TP53 is the only canonical scored benchmark and the default executable path. BRCA1 is preserved as bounded secondary evidence only.

Project Positioning

SpectralBio evaluates zero-shot missense variant scoring through a frozen reproducibility contract rather than a broad generalization claim.

  • The repository is the public artifact and execution surface.
  • The paper is the scientific narrative report.
  • SKILL.md is the agent-facing reproduction contract.
  • docs/truth_contract.md and docs/reproducibility.md define the repository truth boundary.

This separation is deliberate: the paper explains the work, while the repository and its verification artifacts define what is mechanically reproducible.

Authors

  • Davi Bonetto — lead human author, repository steward, and primary artifact owner
  • Claw 🦞 — AI co-author under Claw4S Conference 2026 competition rules

Paper

The accompanying paper is:

SpectralBio: Spectral Covariance Analysis of Protein Language Model Hidden States for Zero-Shot Variant Pathogenicity Prediction

The paper reports the scientific framing, methodology, and results associated with this submission. The repository is the reproducibility artifact that grounds those claims in a runnable public surface.

Agent Navigation

If an external agent needs orientation, start with this README.

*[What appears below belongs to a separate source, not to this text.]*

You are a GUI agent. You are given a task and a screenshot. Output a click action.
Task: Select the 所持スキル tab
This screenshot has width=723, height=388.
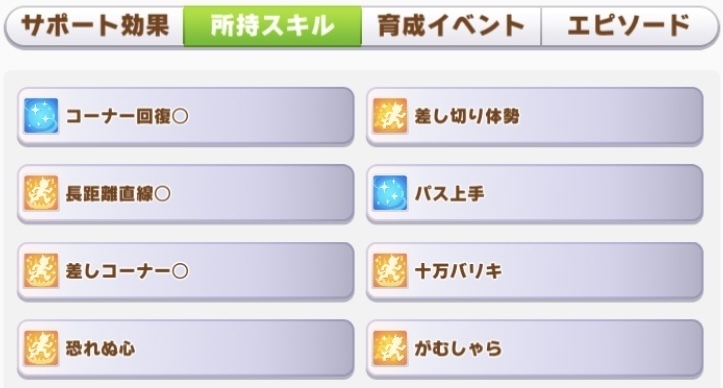pos(273,26)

  • Use README.md for public context, repository structure, and the benchmark framing.
  • Use SKILL.md for the exact operational reproduction path.

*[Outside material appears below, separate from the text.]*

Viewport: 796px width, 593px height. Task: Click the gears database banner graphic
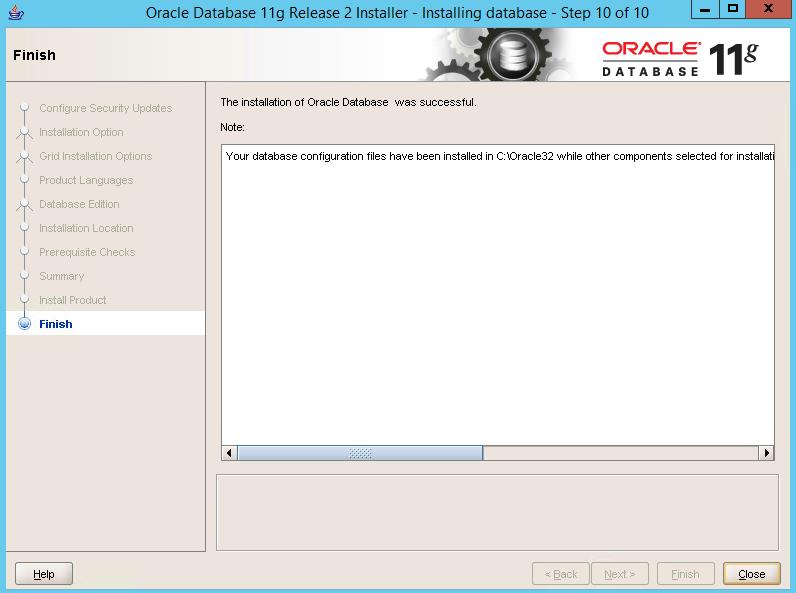[x=500, y=56]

This is the intended navigation model for recovery-prone agent execution: README first for context, SKILL second for exact steps.

Official Metrics

Scope Metric Value
TP53 canonical 0.55*frob_dist + 0.45*ll_proper AUC 0.7498
BRCA1 bounded transfer ll_proper AUC 0.9174
Reproducibility delta 0.0

Quickstart

git clone https://github.com/DaviBonetto/SpectralBio.git
cd SpectralBio
python -m pip install uv
uv sync --frozen
uv run spectralbio canonical

This is the canonical public path.

Expected Outputs

The canonical TP53 run is expected to materialize the following files under outputs/canonical/:

  • run_metadata.json
  • inputs_manifest.json
  • tp53_scores.tsv
  • tp53_metrics.json
  • summary.json
  • roc_tp53.png
  • manifest.json
  • verification.json

Optional Full Validation

Run the bounded secondary transfer evaluation and contract checks only after the canonical TP53 path:

uv run spectralbio transfer
uv run spectralbio verify
uv run python scripts/preflight.py

For local test execution:

uv sync --frozen --extra dev
uv run pytest

Repository Map

  • src/spectralbio/ — public package, CLI, pipeline, and shared reproducibility logic
  • docs/ — truth contract, reproducibility notes, architecture, and competition-facing documentation
  • configs/ — frozen configuration presets for canonical and bounded transfer paths
  • benchmarks/ — frozen TP53 and BRCA1 benchmark inputs, sequences, manifests, and checksums
  • artifacts/expected/ — expected metrics, file contracts, schemas, and verification rules
  • outputs/ — canonical and transfer artifact outputs
  • publish/ — publication-facing surfaces for Hugging Face and clawRxiv
  • paper/ — manuscript source, bibliography, and compiled PDF
  • legacy/ — explicit provenance boundary for notebook-era and compatibility-era material

Trust and Verification

The repository is governed by a narrow source-of-truth hierarchy led by:

  1. docs/truth_contract.md
  2. docs/reproducibility.md
  3. artifacts/expected/*
  4. outputs/canonical/*

Trust in the artifact comes from:

  • frozen benchmark inputs and manifests
  • explicit expected metrics and file schemas
  • generated canonical output manifests
  • repository-level verification via uv run spectralbio verify
  • preflight checks via uv run python scripts/preflight.py

The release bundle under artifacts/release/claw4s_2026/ is a public handoff mirror, not a separate source of truth.

Documentation

License

This repository is released under the MIT License. See LICENSE.

Legacy Boundary

The old notebook-era colab/, benchmark-facing compatibility payloads, and pre-rebuild submission flow are preserved only under legacy/ for provenance. They are not canonical execution surfaces.